++++ Record extracts
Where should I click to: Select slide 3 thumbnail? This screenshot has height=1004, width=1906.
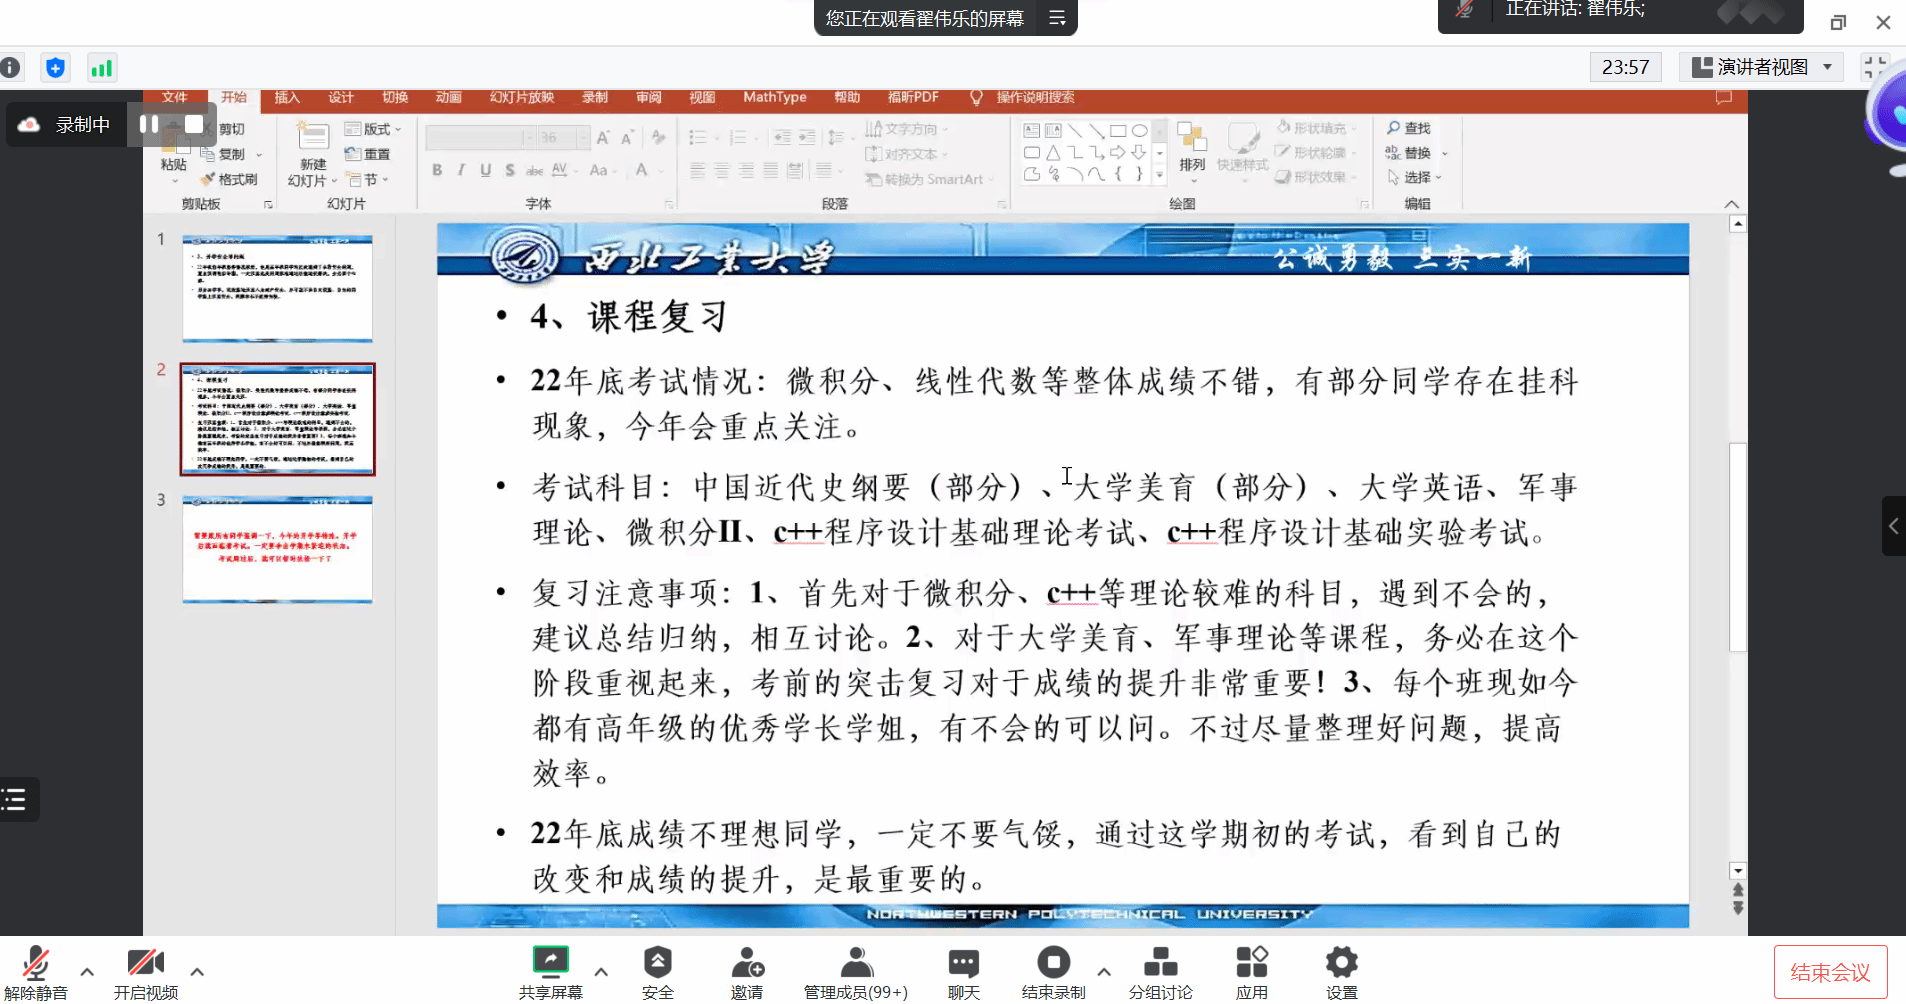pos(277,549)
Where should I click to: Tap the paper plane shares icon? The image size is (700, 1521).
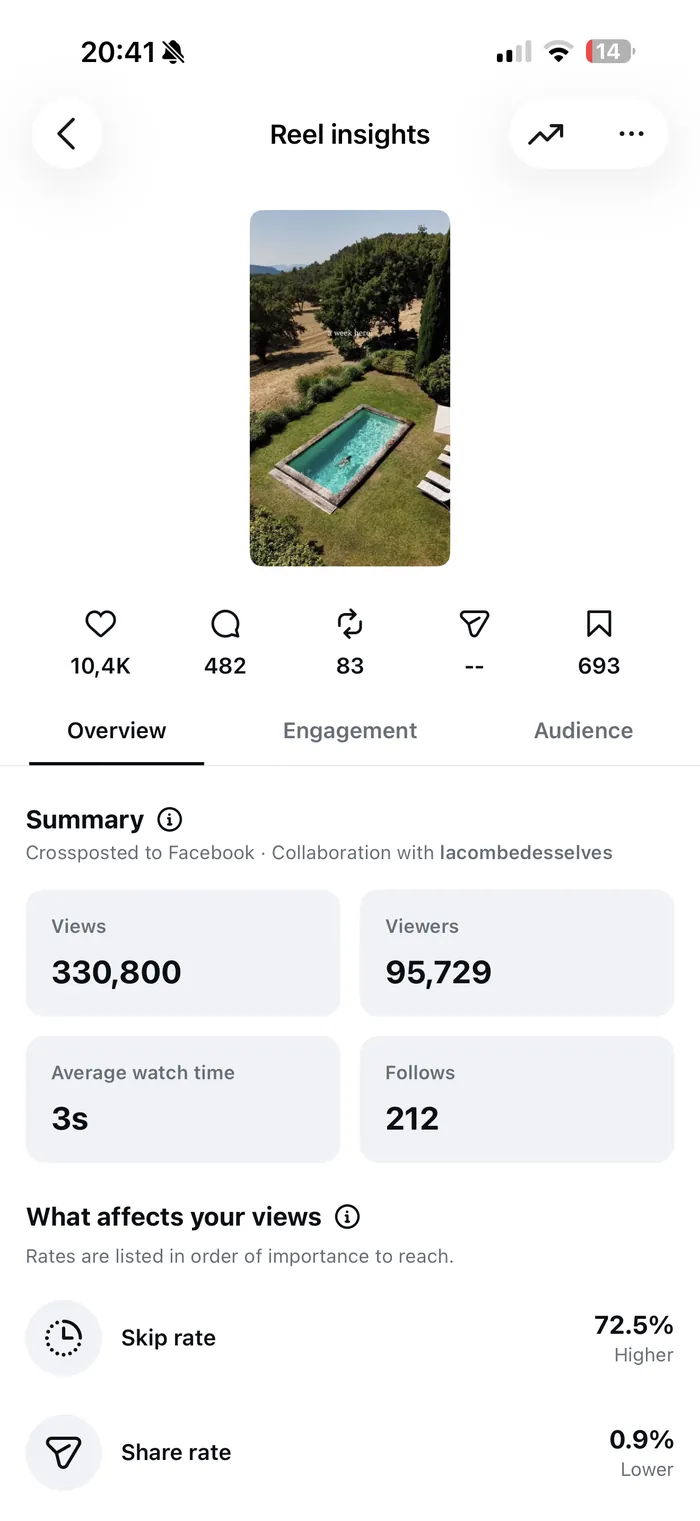[x=474, y=624]

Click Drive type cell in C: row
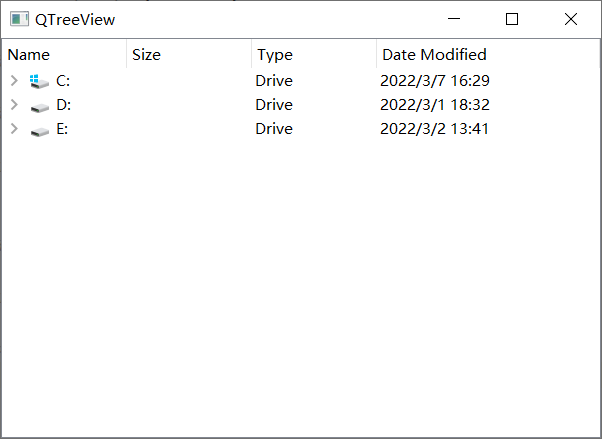point(274,81)
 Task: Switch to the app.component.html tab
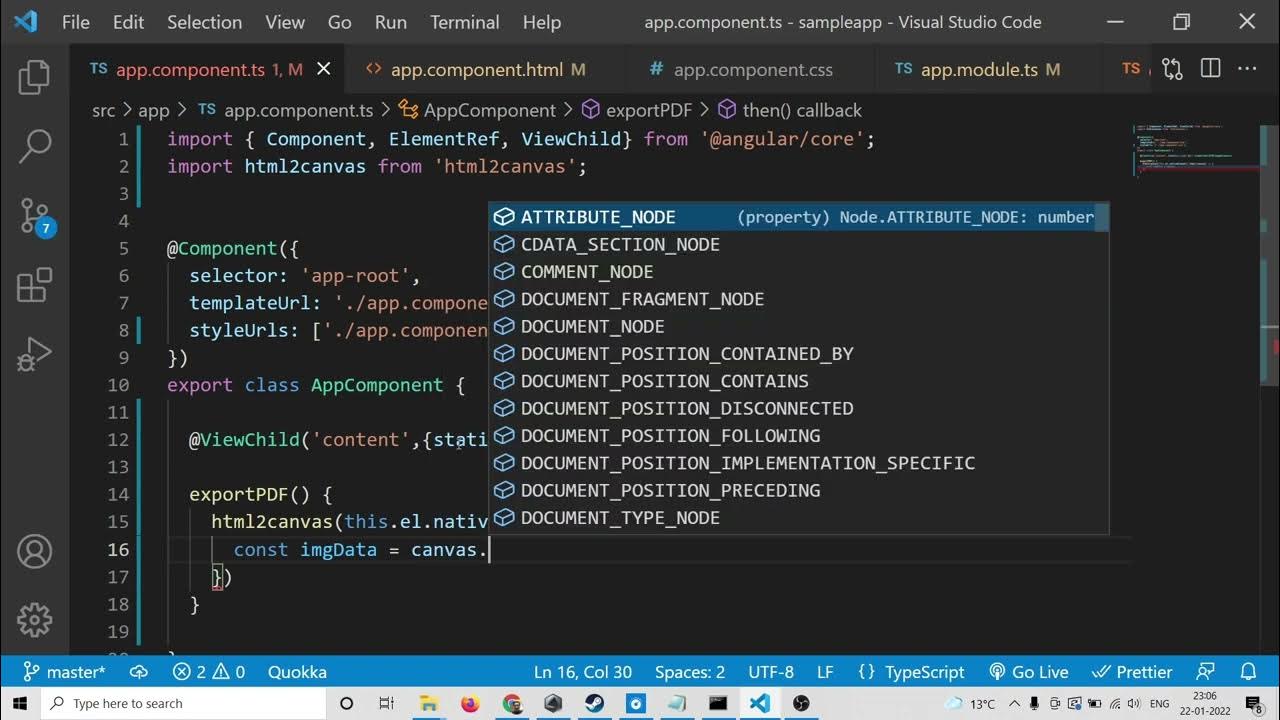coord(476,70)
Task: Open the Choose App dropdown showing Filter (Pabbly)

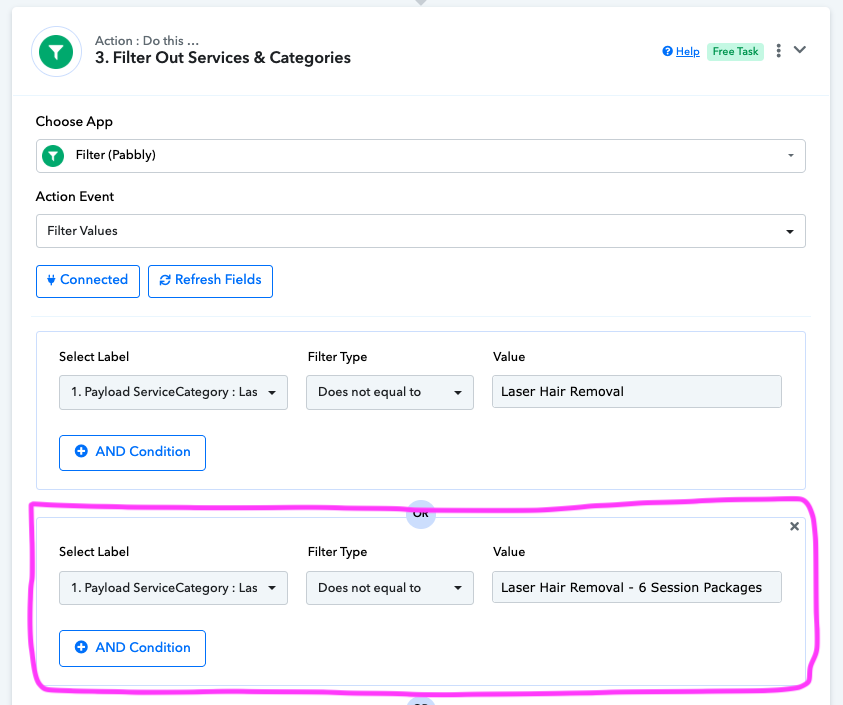Action: (x=420, y=155)
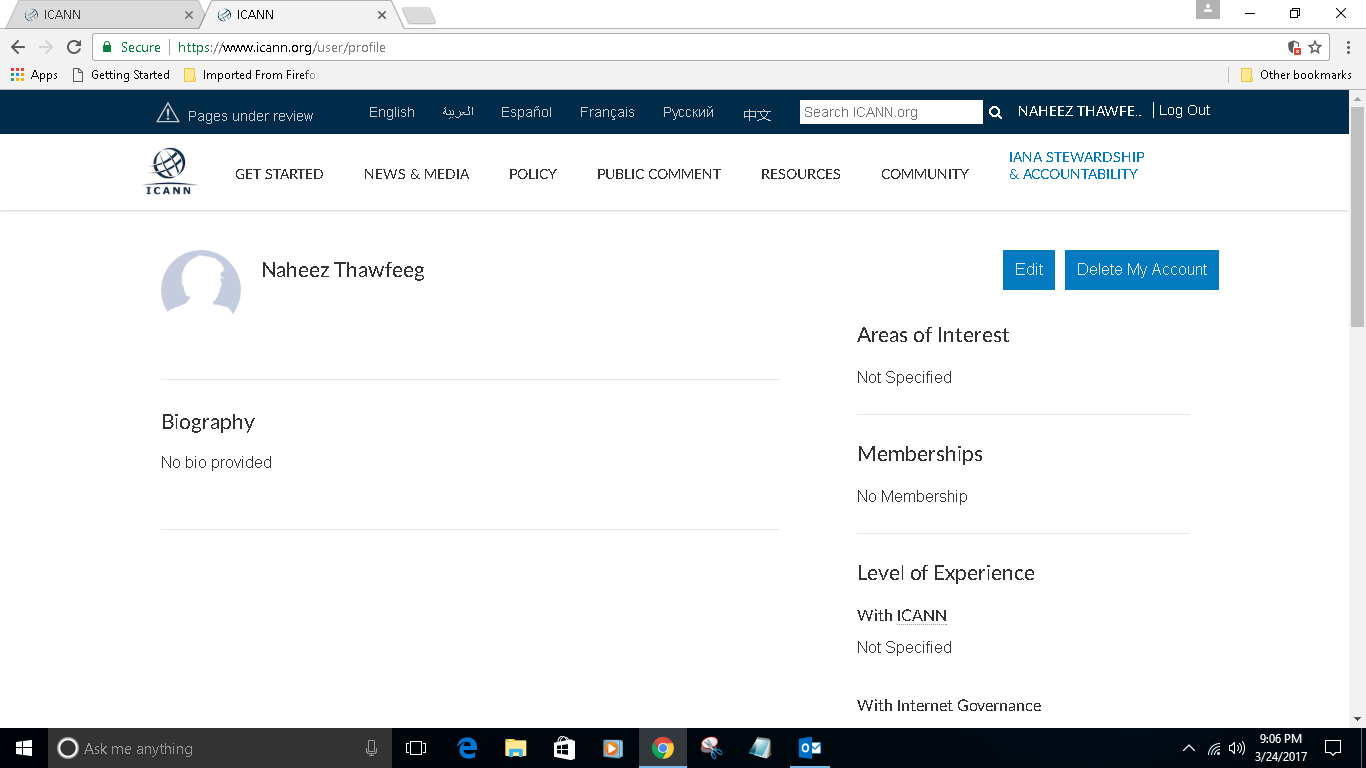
++++++++
Exercise prompt: Set down the data above exactly as written. Omit the pictures.

Output below:
Where should I click to: Select slide 3 thumbnail? This screenshot has height=1004, width=1906.
pos(277,549)
Where should I click to: Tap the paper plane shares icon? The image size is (700, 1521).
[x=474, y=624]

Click Drive type cell in C: row
point(274,81)
 Task: Switch to the app.component.html tab
coord(476,70)
Task: Open the Choose App dropdown showing Filter (Pabbly)

Action: (x=420, y=155)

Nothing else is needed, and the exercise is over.